*** Opening of TEXT PROVIDED ***

Four women sit around a table, each with a card of various numbers and colors, arranged like a secret code.
Tiles are exchanged like a perfectly choreographed dance: right, across, left, then left, across, right. Tossing tiles into the middle of the table, the players call out mysterious names—”Four Crak! Three Bam! Eight Dot!”—until the winner finally shouts “Mah-jongg!”
To the uninitiated, the process is foreign. To those familiar with the game, this is just a typical evening with the girls, evenings that have been happening in America for nearly 100 years.
There’s no question that scores of Jewish women have played mah-jongg, a betting game that requires matching domino-like tiles into rummy-like patterns. From the tenements of New York City to the bungalows of the Catskills and the vast American suburbs, Jewish women have kept alive a game that otherwise fell out of fashion in the 1920s.
And yet the Jewish mah-jongg connection is hard to explain. As one Internet writer asked: “How on earth did a 19th century Chinese parlor game come to be a favorite pastime for middle-aged Jewish women?”
The Rise and Fall of Mah-jongg
Mah-jongg’s precursors may be centuries old, but the game most Americans know dates back only about 150 years. Around 1846, a servant of the Chinese emperor combined the rules of popular card games of the time, and replaced cards with tiles to create mah-jongg. The name itself means sparrows—an allusion to the pictures of birds often engraved on the tiles.
The advent of mah-jongg coincided with China’s opening to foreign traders, after the First Opium War (1837-1842). One American businessman, Joseph Babcock, traveled to China on behalf of the Standard Oil Company in 1912 and brought the game back to America. He changed the numbers on the tiles to numerals with which Americans are familiar (1, 2, 3, etc.) and by 1920, Abercrombie and Fitch, then a sporting and excursion goods store, was the first place to sell mah-jongg in America.
Throughout the 1920s, the game was a popular craze. Over time, to make the game more difficult and exciting, groups made up their own “table rules.” As these homemade regulations became more complex, players eventually became turned off by the game and the challenge of ever-changing rules. By the end of the decade, the mah-jongg fad had died.
A Jewish Trend
But Jews, particularly Jewish women, did not let go of the game.
In 1937, a group of Jewish women formed the National Mah Jongg League (NMJL), which to this day strives to maintain consistency in the game. Each year the League issues a card listing
winning combinations of tiles (which change every year) and standard regulations. This stability helped the game to survive. But Jewish involvement in the League doesn’t fully explain the Jewish mah-jongg phenomenon.

*** Close of TEXT PROVIDED ***
*** Opening of INPUT DATA ***

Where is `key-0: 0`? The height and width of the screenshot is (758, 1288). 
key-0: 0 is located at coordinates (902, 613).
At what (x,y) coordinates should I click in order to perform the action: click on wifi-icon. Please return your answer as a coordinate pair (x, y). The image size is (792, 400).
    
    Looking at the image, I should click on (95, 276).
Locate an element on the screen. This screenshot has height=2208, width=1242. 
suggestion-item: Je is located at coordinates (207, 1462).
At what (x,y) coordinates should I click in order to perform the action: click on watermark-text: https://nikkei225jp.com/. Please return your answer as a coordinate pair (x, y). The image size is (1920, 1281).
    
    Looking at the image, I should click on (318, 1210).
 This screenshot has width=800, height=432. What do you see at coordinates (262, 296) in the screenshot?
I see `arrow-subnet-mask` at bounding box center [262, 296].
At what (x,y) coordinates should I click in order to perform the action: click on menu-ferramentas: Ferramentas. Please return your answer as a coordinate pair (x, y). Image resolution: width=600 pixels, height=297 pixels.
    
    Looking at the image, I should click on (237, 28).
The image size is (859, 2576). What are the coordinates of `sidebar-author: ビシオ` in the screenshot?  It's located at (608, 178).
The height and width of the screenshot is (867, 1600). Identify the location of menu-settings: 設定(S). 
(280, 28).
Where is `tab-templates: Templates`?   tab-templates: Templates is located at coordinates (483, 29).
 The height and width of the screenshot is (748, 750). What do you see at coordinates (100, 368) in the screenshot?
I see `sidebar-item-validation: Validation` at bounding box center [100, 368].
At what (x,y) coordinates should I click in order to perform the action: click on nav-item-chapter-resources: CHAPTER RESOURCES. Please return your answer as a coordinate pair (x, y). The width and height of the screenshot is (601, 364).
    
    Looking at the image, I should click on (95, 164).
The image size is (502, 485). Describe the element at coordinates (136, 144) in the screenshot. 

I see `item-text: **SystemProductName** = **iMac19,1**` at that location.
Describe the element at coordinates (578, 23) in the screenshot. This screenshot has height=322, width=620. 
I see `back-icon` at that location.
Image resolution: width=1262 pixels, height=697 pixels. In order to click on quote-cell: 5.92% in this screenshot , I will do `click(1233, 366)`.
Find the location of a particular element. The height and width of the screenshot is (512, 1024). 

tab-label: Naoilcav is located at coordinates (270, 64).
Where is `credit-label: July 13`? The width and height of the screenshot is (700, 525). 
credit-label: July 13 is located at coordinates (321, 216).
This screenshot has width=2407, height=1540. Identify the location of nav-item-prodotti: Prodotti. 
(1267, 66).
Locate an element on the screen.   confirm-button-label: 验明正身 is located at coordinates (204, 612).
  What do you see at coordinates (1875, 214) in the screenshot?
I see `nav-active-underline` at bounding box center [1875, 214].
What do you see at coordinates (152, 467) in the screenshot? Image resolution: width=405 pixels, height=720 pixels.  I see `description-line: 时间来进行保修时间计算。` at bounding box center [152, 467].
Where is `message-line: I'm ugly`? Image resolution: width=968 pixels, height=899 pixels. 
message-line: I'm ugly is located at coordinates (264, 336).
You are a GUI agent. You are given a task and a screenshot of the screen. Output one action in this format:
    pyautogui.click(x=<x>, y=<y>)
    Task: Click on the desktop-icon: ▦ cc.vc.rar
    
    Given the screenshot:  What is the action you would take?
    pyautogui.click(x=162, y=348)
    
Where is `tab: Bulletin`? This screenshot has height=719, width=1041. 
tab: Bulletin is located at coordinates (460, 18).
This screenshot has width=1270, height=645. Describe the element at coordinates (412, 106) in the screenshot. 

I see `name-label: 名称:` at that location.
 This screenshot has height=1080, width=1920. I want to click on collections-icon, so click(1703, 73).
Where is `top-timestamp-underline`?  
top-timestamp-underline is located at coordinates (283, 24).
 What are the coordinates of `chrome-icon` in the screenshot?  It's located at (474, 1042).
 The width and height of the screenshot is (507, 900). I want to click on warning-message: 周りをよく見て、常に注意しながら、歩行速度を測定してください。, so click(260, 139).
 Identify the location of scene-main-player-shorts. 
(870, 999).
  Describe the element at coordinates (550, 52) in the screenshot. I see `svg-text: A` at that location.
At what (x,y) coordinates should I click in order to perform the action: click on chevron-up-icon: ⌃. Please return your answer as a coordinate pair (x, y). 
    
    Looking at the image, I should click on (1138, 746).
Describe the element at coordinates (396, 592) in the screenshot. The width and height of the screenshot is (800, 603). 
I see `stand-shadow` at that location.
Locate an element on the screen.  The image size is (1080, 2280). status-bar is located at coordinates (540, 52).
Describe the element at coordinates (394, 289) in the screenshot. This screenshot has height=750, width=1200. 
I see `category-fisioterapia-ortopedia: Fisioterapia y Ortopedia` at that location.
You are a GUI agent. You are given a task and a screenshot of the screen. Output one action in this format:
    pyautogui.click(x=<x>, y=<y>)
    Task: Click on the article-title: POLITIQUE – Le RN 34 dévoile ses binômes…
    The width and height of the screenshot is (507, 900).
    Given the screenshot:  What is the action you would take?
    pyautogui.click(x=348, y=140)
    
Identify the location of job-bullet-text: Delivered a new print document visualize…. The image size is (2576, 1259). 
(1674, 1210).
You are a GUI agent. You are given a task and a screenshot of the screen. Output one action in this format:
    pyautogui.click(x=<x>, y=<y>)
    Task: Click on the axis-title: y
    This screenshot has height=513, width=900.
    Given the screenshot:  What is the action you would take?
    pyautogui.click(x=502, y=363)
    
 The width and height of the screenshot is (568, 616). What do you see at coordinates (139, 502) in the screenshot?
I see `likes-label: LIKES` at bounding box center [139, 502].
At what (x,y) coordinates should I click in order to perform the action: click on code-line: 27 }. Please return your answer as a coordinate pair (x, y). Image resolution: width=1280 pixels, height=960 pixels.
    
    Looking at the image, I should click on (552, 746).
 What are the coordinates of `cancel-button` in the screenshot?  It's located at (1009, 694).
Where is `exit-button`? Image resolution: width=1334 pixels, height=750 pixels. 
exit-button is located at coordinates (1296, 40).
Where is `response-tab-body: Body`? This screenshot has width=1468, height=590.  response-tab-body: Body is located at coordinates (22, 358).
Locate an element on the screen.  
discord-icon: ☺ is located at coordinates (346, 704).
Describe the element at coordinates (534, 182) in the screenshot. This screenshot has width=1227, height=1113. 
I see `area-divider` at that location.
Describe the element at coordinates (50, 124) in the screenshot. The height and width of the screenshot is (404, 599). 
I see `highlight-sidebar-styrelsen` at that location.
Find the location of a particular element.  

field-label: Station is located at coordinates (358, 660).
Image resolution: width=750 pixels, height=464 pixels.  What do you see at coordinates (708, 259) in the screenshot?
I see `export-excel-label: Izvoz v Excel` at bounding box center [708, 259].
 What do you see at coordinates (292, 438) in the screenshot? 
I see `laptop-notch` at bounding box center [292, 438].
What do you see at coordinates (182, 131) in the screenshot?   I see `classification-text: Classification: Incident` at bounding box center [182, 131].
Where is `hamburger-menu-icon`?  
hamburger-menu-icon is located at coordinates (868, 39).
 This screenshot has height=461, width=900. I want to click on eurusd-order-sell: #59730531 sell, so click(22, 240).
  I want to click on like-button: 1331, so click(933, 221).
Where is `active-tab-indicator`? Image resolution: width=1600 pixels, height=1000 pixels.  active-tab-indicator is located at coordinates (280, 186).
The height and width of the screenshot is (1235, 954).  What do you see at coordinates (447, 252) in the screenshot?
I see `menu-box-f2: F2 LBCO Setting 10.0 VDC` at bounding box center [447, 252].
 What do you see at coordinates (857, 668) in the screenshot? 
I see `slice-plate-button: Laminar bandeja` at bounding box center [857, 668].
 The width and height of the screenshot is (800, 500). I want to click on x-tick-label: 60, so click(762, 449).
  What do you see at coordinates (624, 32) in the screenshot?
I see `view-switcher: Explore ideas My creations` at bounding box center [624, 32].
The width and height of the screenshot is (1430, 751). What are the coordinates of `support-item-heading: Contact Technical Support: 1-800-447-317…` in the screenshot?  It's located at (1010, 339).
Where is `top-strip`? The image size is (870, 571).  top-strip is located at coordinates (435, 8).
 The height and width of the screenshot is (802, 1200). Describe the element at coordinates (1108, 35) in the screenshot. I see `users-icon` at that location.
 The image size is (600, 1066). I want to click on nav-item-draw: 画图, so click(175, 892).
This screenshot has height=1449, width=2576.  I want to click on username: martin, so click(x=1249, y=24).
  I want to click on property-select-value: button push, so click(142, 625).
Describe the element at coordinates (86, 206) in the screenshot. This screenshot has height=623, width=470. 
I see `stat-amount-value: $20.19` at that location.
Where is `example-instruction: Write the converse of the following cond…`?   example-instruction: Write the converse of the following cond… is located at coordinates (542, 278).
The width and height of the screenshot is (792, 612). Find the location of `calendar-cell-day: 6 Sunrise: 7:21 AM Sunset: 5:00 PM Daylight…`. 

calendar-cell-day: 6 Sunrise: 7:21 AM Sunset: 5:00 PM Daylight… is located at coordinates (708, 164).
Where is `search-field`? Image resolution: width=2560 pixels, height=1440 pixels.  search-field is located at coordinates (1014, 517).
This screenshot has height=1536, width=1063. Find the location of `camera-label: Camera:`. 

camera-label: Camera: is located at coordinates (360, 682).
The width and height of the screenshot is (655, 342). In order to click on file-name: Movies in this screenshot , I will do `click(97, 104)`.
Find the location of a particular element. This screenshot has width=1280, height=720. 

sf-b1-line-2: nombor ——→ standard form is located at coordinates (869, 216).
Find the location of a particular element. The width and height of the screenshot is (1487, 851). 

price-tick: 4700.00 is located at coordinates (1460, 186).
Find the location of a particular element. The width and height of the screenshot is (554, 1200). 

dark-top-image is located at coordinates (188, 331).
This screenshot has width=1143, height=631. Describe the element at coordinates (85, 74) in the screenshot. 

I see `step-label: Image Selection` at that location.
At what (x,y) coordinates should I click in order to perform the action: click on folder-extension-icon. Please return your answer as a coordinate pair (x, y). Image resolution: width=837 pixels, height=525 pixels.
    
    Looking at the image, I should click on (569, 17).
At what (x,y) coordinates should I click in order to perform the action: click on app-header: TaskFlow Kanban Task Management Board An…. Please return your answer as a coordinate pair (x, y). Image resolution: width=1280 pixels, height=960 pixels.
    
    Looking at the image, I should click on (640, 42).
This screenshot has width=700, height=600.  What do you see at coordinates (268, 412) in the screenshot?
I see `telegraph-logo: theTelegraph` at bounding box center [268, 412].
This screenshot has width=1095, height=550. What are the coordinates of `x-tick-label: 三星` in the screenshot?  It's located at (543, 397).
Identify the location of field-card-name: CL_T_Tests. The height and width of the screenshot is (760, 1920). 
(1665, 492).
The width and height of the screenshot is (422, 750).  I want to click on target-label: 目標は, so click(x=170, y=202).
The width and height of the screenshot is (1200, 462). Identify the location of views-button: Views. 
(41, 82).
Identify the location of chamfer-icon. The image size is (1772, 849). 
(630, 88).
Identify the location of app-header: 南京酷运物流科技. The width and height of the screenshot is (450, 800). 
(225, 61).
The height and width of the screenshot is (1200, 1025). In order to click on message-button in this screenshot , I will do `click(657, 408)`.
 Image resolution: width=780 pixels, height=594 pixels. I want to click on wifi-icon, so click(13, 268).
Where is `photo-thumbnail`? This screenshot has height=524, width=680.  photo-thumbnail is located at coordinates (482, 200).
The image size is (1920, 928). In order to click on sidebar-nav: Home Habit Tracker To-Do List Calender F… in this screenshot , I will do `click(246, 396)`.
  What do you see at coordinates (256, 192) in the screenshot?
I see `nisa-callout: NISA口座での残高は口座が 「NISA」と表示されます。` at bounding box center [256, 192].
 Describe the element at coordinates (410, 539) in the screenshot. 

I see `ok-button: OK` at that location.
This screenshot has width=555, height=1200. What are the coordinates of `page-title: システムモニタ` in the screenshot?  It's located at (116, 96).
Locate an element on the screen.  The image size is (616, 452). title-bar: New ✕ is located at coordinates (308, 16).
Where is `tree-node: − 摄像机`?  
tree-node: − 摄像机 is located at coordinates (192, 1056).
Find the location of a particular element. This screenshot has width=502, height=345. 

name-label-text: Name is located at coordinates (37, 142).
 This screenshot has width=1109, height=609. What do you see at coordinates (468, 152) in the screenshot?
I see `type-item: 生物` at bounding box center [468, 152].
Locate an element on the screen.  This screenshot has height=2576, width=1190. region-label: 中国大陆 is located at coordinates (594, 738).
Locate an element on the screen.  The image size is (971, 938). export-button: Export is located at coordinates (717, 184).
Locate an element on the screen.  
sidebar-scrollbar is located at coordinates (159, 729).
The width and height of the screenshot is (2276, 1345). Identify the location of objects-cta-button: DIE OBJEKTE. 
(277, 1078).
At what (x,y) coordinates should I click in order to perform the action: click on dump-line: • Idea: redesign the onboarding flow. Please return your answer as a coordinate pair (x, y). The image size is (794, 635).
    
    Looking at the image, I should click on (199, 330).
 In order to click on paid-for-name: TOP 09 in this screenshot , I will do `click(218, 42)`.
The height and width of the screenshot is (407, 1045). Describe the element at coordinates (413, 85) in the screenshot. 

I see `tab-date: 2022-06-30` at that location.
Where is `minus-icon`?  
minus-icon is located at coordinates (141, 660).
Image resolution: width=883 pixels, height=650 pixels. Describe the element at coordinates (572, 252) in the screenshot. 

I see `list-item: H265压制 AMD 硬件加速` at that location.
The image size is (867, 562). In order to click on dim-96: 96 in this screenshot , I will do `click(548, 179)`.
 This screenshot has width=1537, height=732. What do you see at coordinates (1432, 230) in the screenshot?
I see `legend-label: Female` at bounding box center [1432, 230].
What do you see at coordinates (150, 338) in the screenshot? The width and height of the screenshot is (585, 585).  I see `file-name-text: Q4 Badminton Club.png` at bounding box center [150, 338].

*** Close of INPUT DATA ***

TASK DETAILS: Carry on the article about Jewish women and mah-jongg, picking up directly after its final sentence.

RESULT OF THIS TASK:
According to Anita Luu and Christi Cavallero’s book, Mah-jongg: From Shanghai to Miami Beach, “Throughout World War II the game continued to be played among Jewish women’s circles as it increased in popularity and became more prevalent in their lives.” While their men were off at war, Luu and Cavallero explain, women found mah-jongg to be an inexpensive form of communal entertainment. In the urban setting of New York, the game quickly spread from friend to friend, mother to daughter.
A completely different theory comes from Ruth Unger, president of NMJL. She believes that the game was perpetuated in part because it is a philanthropic money-making endeavor for Jewish organizations, notably synagogue sisterhoods and Hadassah chapters. These groups sell mah-jongg rule cards and receive donations from the League. In order to sell enough cards, they have had to keep people interested in playing the game, so they continue to teach mah-jongg to their members.
Mah-jongg remains popular with local synagogue sisterhoods, including at Congregation B’nai Tzedek in Potomac, B’nai Israel Congregation in Rockville and Congregation Beth El in Bethesda, where, on Feb. 8, dozens of people competed in the synagogue’s annual mah-jongg tournament (first prize: $75). Several of the competitors were young professionals, including Rockville native Elyse Grossman, who, along with her sister, started playing in her 20s. “It’s fun; it keeps you thinking. It’s a mix of both strategy and luck.
“Just when you think you’re getting good, they change the card and all the hands change. So it keeps you on your toes.”
Grossman’s mother, Susan, who also competed in the Beth El tourney, said she was surprised when her daughter got involved with mah-jongg. But she enjoys how the game has helped the three of them to bond. Like daughter Elyse, she appreciates the skill involved. “I don’t like games of pure chance,” she stressed, “It seems to me that Candy Crush must be the stupidest thing you can play.”
—JTA News and Features
Editor-in-Chief Geoffrey W. Melada contributed to this article.